Ejercicios ->
**1)** Pasa a una lista más corta el párrafo del fragmento sobre el ocio que empieza con «La historia del ocio tiene dos etapas», sin perder sus datos principales.
**2)** Prolonga el fragmento sobre el ocio a partir de su última frase.

======== Fragmento del documento ========

Apenas treinta años después de que la sociedad española, en su conjunto, empezara a gozar de ese subproducto del desarrollo económico que es el ocio, muchos de sus ciudadanos, especialmente los más jóvenes, están siendo condenados al ocio forzoso del desempleo y ello es especialmente dramático en la geografía urbana. En la cultura rural tradicional […]

Apenas treinta años después de que la sociedad española, en su conjunto, empezara a gozar de ese subproducto del desarrollo económico que es el ocio, muchos de sus ciudadanos, especialmente los más jóvenes, están siendo condenados al ocio forzoso del desempleo y ello es especialmente dramático en la geografía urbana. En la cultura rural tradicional no había ocio consumista sino descanso festivo, compuesto principalmente por las celebraciones religiosas, populares de las «Témporas». Un reducido grupo de ricos y poderosos holgaba de varias maneras y fueron el antecedente de esa clase ociosa que el sociólogo Thorstein Veblen describe a principios del siglo veinte como dedicados al consumo de bienes y servicios conspicuos, es decir, no necesarios mientras que la mayoría de la gente estaba en la economía de la subsistencia. Pero el incremento de la clase media y de su poder adquisitivo en los cincuenta años posteriores a la segunda guerra mundial han permitido el desarrollo de una industria del ocio que rellena los descansos del trabajo y abre a sus clientes la posibilidad de parecerse a los ricos y poderosos. Desde entonces se produce una lucha entre dos maneras de entender el ocio, como enriquecimiento cultural o como entretenimiento y esa lucha, a finales del segundo milenio, está siendo ganada abrumadoramente por la segunda opción.

La historia del ocio tiene dos etapas, antes y después de la televisión. Ver televisión, algo que el promedio de los españoles hace durante tres horas en días laborables y cinco en los festivos, ha producido un cierto reduccionismo del ocio porque la televisión sustituye o disminuye el paseo, las tertulias, los espectáculos públicos y, por supuesto la lectura y la información, también porque la fuente principal de información de la mayoría de la gente es justamente la televisión. No obstante, aquí también funciona la distinción de clases sociales porque, a medida que la gente tiene más dinero, hace cosas distintas con su tiempo libre, sustituye esa actividad vicaria, pasiva por el protagonismo directo de su biografía no laboral. Por eso el consumo intensivo de televisión es cada vez más un índice de pobreza. Realizarse en el tiempo libre es la alternativa para tanta gente cuyo trabajo no es gratificante. La sociedad meritocrática se basaba en el trabajo, la de consumos de masas en el gasto. Es un cierto igualitarismo, a nadie le preguntan de donde saca el dinero y gastar, dedicar tiempo a las satisfacciones que proporciona el dinero es una faceta más de esa privatización del comportamiento que domina hoy la escena occidental en la que lo público, lo colectivo sigue siendo un pacto entre el poder político y el económico ratificado de tiempo en tiempo por un electorado crecientemente abstencionista. Los grandes temas que preocupan a la gente, después del básico de la supervivencia económica, son el amor, la salud, la familia y los temas menores entretenerse, viajar. Es la clase media consumista, despolitizada, que se origina en la cultura americana y que se expande, como tantas otras cosas, como consecuencia de la influencia internacional del país en el que se miran tantos otros.

======== Material extraído ========

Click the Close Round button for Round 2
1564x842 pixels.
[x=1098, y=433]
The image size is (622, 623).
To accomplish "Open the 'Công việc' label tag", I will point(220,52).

========

Resultados por tarea ->
**1)**
- El ocio tiene dos etapas: antes y después de la televisión.
- Los españoles ven, en promedio, tres horas de televisión en días laborables y cinco en festivos.
- La televisión empobrece el ocio. Sustituye o reduce el paseo, las tertulias, los espectáculos públicos, la lectura y la información, y es la principal fuente de información de la mayoría.
- Las clases sociales marcan diferencias. Quien tiene más dinero cambia esa actividad pasiva por un papel activo en su vida fuera del trabajo, así que ver mucha televisión es cada vez más una señal de pobreza.
- Realizarse en el tiempo libre es la salida para quienes tienen un trabajo poco gratificante.
- La sociedad meritocrática se basaba en el trabajo y la de consumo de masas se basa en el gasto. Eso trae cierto igualitarismo, porque nadie pregunta de dónde sale el dinero.
- Gastar forma parte de la privatización del comportamiento. Lo público sigue siendo un pacto entre el poder político y el económico, que ratifica de vez en cuando un electorado cada vez más abstencionista.
- Después de la supervivencia económica, a la gente le preocupan el amor, la salud y la familia. Los temas menores son entretenerse y viajar.
- Esta clase media consumista y despolitizada nace en la cultura americana y se extiende por la influencia internacional de ese país.

**2)**
Pero esta clase media se está reduciendo hoy y, sobre todo, asiste a una devaluación de sus expectativas y especialmente de que sus hijos puedan acceder al bienestar que ellos consiguieron. La instalación del paro en la clase media es una de las novedades de la década de los noventa porque la economía capitalista ha conseguido elevar la productividad y los rendimientos del capital sin mejorar el empleo y a las filas de los parados pobres se están incorporando los parados con título, incluso con título universitario. Las nuevas dimensiones del paro alteran la socialización de las nuevas generaciones. De acuerdo a la cultura americana que nos invade, las personas deben instalarse lo antes posible en la independencia, en la gestión autónoma de sus biografías. Con el paro, en este largo período de desempleo cuyo fin es imprevisible, los españoles vuelven a la tradición latina, a la protección de sus padres, no se van de casa hasta los treinta años y la familia se convierte, nunca ha dejado de serlo, en una alternativa al Estado de bienestar, en un apéndice del mercado de trabajo que mantiene alimentados a los que sobran. El paro juvenil se ha convertido en una estructura permanente de los países industrializados donde se procura usar al sistema educativo y a la familia como fórmulas de ocupación y protección del joven, algo que, en todo caso, es mejor que la explotación del trabajo infantil y juvenil que sigue siendo una característica importante de la economía del Tercer Mundo.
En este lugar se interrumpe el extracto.